Nun hat das Landgericht das Vorgehen der Polizei erneut als rechtmäßig bestätigt. Sie habe ihn festhalten dürfen, da das Verhalten des Journalisten die Annahme gerechtfertigt habe, dass er erneut bereit sei, die Autobahn zu betreten.

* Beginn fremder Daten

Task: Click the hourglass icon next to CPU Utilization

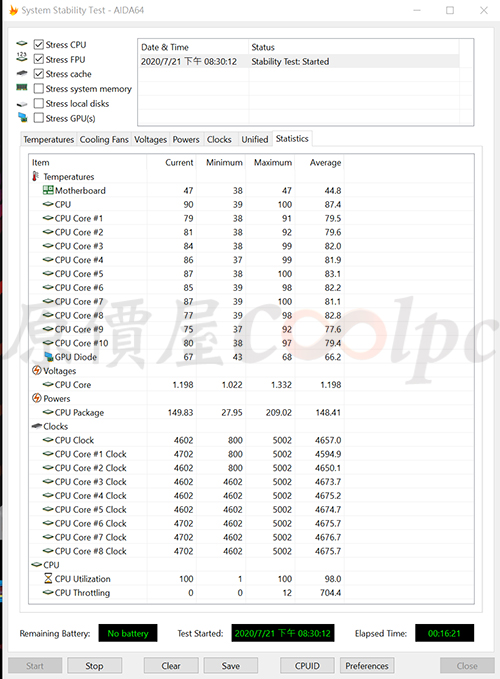Action: 48,578
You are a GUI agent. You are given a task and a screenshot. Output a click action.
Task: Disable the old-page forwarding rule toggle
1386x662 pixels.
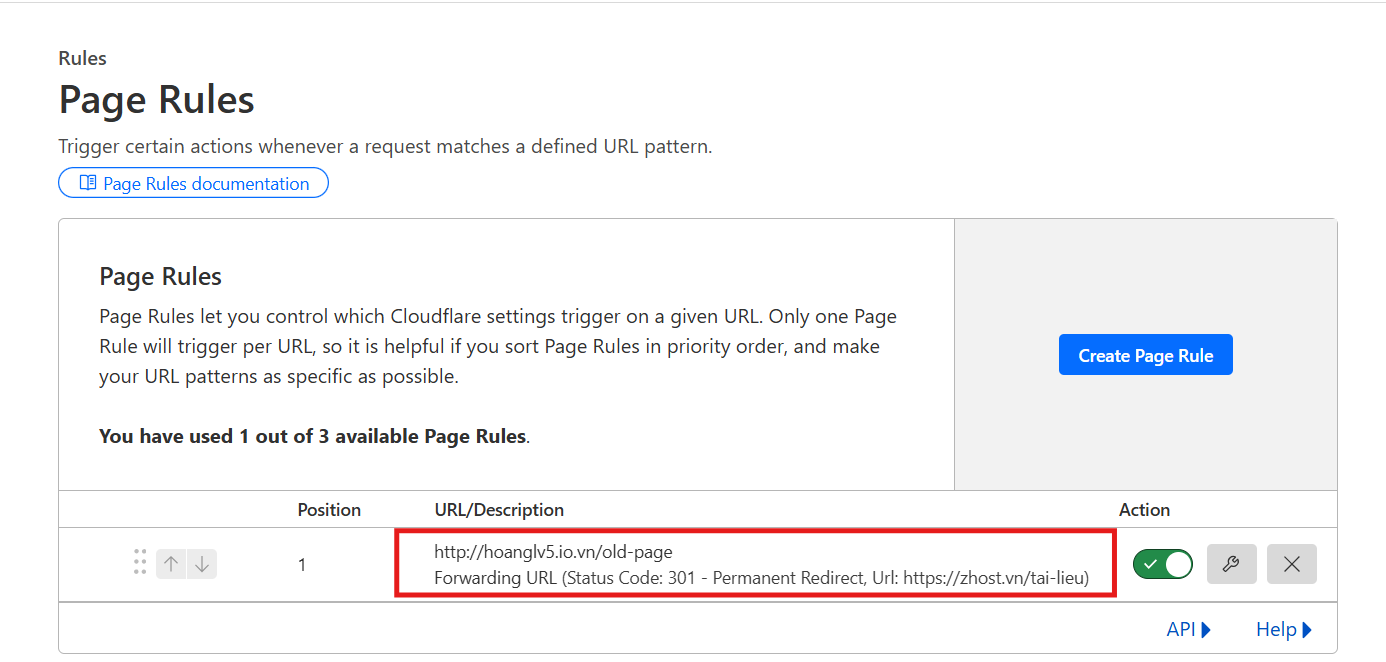tap(1163, 564)
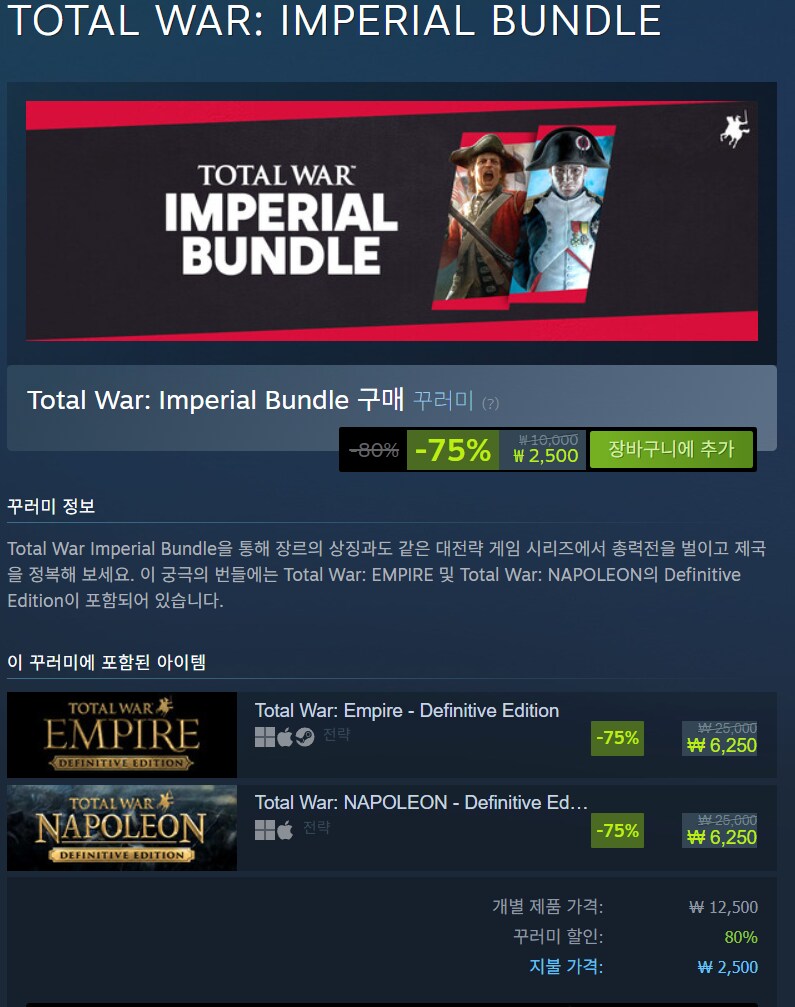The height and width of the screenshot is (1007, 795).
Task: Click the Windows icon under NAPOLEON title
Action: (265, 830)
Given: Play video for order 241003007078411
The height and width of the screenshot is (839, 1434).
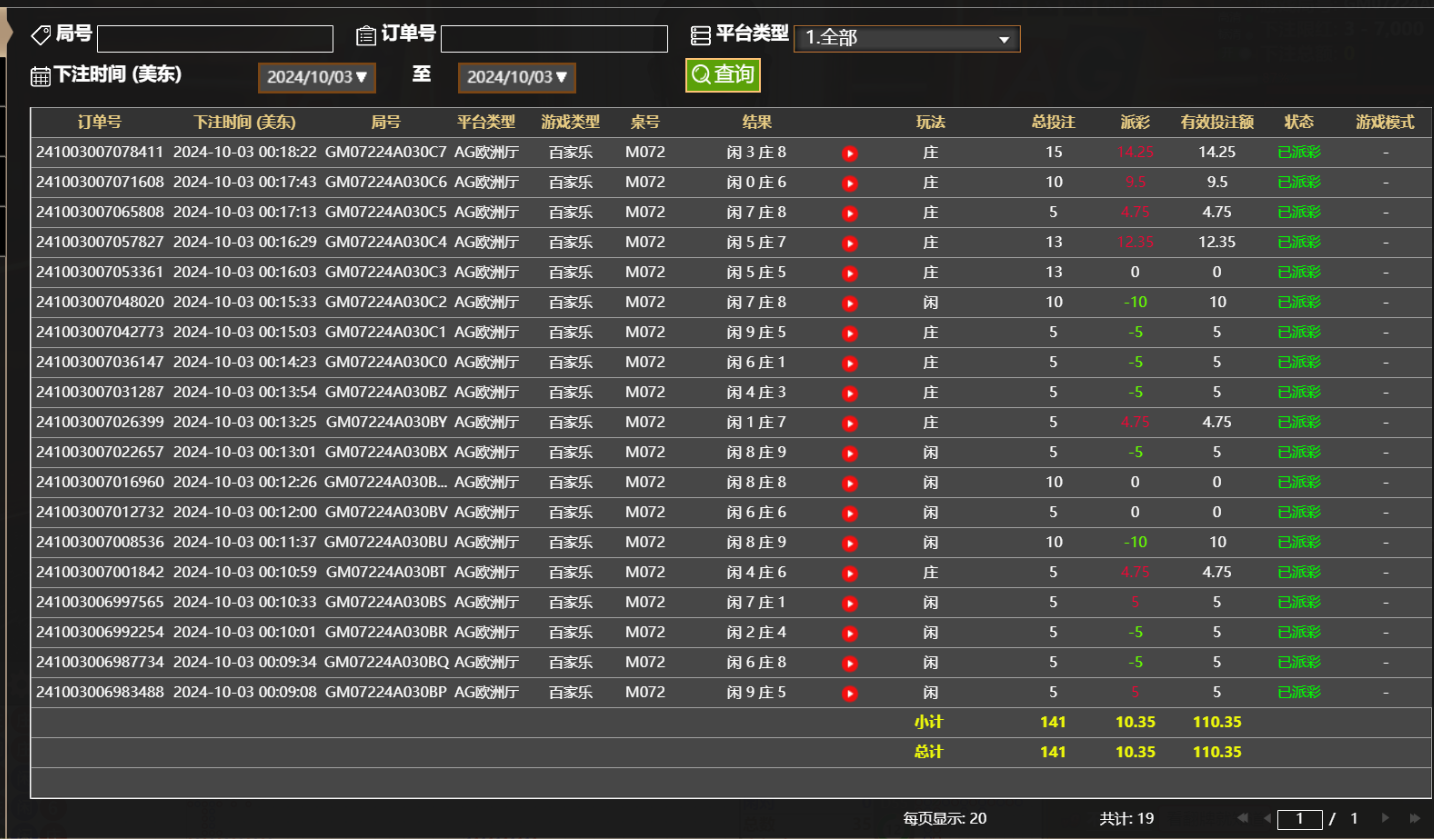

- Eines der letzten Bilder vor der Festnahme / Foto: Hanno Polomsky
- Eines der letzten Bilder vor der Festnahme / Foto: Jens Volle
„Das Gericht hat polizeitaktische Entscheidungen über das Grundrecht der Pressefreiheit gestellt“, kritisiert Siegfried Heim, Landesfachbereichsleiter Medien von Verdi. Er verweist darauf, dass der von der Gewerkschaft rechtlich unterstützte Fotojournalist verhaftet wurde, nachdem er an einer Polizeikontrollstelle seinen Presseausweis gezeigt hatte. Außerdem enthalte das Urteil keine rechtliche Abwägung dazu, dass der Journalist auch im Polizeigewahrsam mehrmals auf seine Berufstätigkeit hingewiesen hatte und trotzdem elf Stunden unverhältnismäßig lange festgehalten und an der Berichterstattung gehindert worden war.